I think the answer to the question is yes, I originally wanted to prove that a line(with the isometry definition) is uniquely determined by two points and I figured that this immediately follows if the answer to my question is "Yes".The proof(if this is true!) must use the Euclidean metric in some fundamental way because the theorem is not generally true, for instance it fails for the taxicab metric.
Best Answer
tl; dr Yes, this is true. Intuitively, if $\ell$ is not a line, there exist three non-collinear points on $\ell$, which is incompatible with $\ell$ being the image of an isometry.
$\newcommand{\Reals}{\mathbf{R}}$One (standard) proof is to let $\ell$ be an arbitrary line, and to fix a distance-preserving bijection $f:\Reals \to \ell$. Pick distinct points $p$ and $q$ of $\ell$ arbitrarily, and let $L$ denote the Euclidean line through $p$ and $q$. Finally, let $v$ be the unit vector parallel to the displacement $q - p$, and let $n$ be either of the two unit vectors orthogonal to $v$. (This is where we're using the Euclidean metric and its origins with an inner product.)
It suffices to show the image of $f$ is contained in $L$.
By hypothesis, there exist real numbers $a$ and $b$ such that $p = f(a)$ and $q = f(b)$. By exchanging the names of $p$ and $q$ if necessary, we may assume $a < b$ without loss of generality. The isometry condition on $f$ implies $t_{0} - a = d_{E}(p, f(t_{0}))$ and $b - t_{0} = d_{E}(f(t_{0}), q)$ provided $a \leq t_{0} \leq b$.

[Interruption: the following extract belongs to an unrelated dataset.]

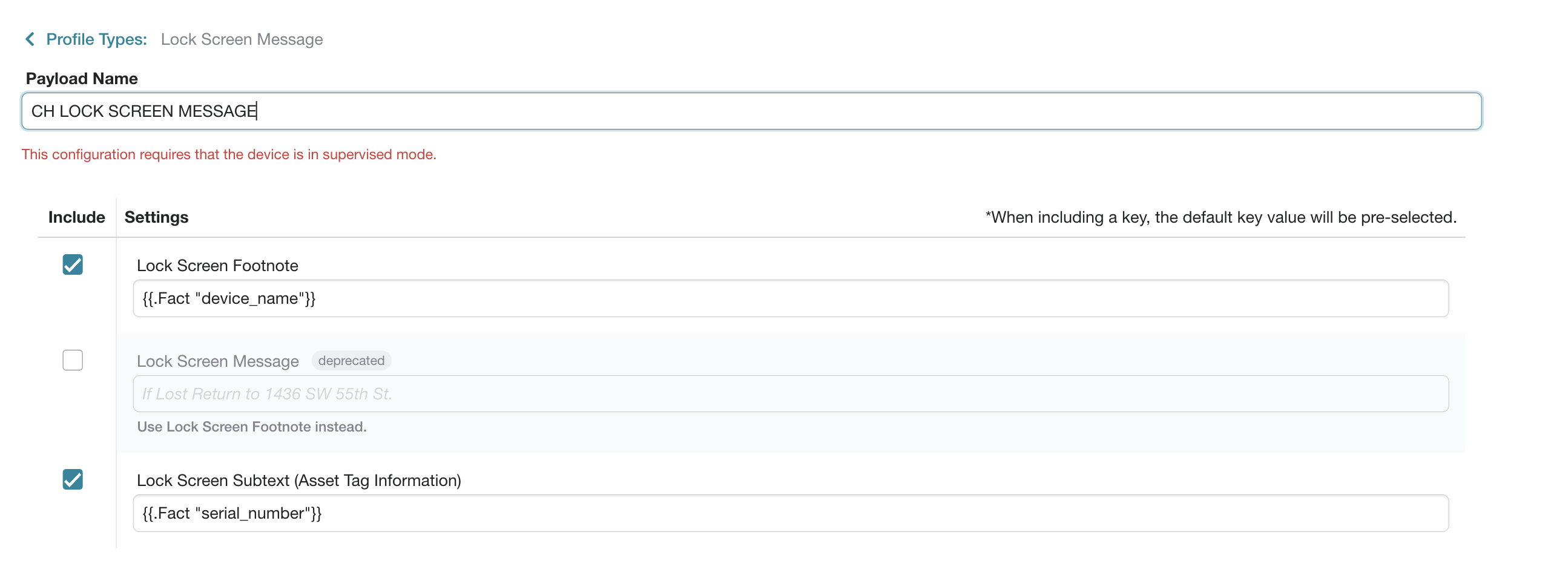Click the Include column header
1568x581 pixels.
[76, 217]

Introduce real-valued functions $$ f_{1}(t) = (f(t) - p) \cdot v,\qquad f_{2}(t) = (f(t) - p) \cdot n. $$ Geometrically, we're resolving $f$ into components with the origin at $p$ and the Cartesian axes parallel to $v$ and to $n$, respectively. It suffices to show $f_{2}$ is identically $0$.

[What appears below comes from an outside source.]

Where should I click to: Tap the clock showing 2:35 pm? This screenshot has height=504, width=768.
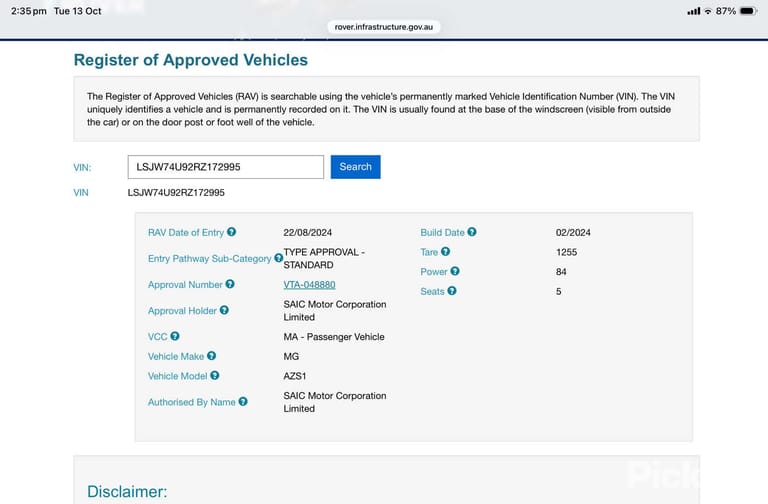coord(28,11)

If $t_{0}$ is an arbitrary real number in $(a, b)$, then since $b - a = (t_{0} - a) + (b - t_{0})$ and $f$ is an isometry, \begin{align*} d_{E}(p, q) &= d_{E}(p, f(t_{0})) + d_{E}(f(t_{0}), q) \\ &= \bigl[(f_{1}(t_{0}) - a)^{2} + f_{2}(t_{0})^{2}\bigr]^{1/2} + \bigl[(b - f_{1}(t_{0}))^{2} + f_{2}(t_{0})^{2}\bigr]^{1/2} \\ &\geq |f_{1}(t_{0}) - a| + |b - f_{1}(t_{0})| \geq b - a = d_{E}(p, q); \end{align*} consequently, the inequalities are equalities, and the first implies $f_{2}(t_{0}) = 0$. (The second can be used to show $f_{1}(t) = t - a$, so that $f$ is an affine parametrization of $\ell$.)
We conclude that the image of $[a, b]$ is contained in $L$. Since $p$ and $q$ were arbitrary points of $\ell$, we have $\ell \subset L$.

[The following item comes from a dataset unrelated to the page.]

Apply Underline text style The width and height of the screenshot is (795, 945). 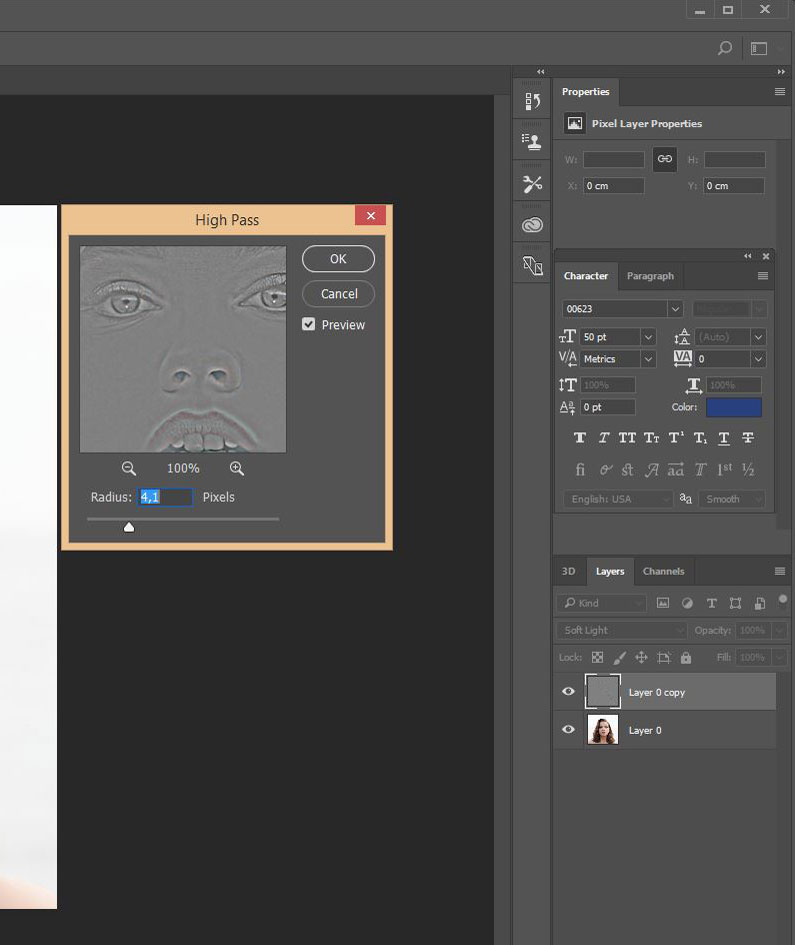coord(724,438)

The reverse inclusion is easier: If $p$ is an arbitrary point of $L$, then $d_{E}(f(0), p) = r$ is a real number. If $r = 0$, then $p = f(0) \in \ell$. Otherwise, there are precisely two points of $L$ at Euclidean distance $r$ from $f(0)$, one of them being $p$, and precisely two real numbers of absolute value $r$. Since $f:\Reals \to \ell$ is a bijection, we have either $p = f(r)$ or $p = f(-r)$. In either case, $p \in \ell$.